### The task
The lines to print are the one containing "Screen dimensions: 663x411" and every line after it through the end of the entries below. Print them exactly and nothing else.

[Collected data]

⁂

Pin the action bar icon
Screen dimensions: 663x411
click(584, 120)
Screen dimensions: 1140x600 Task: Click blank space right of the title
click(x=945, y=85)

⁂

### Your response
Screen dimensions: 663x411
click(584, 120)
Screen dimensions: 1140x600 Task: Click blank space right of the title
click(x=945, y=85)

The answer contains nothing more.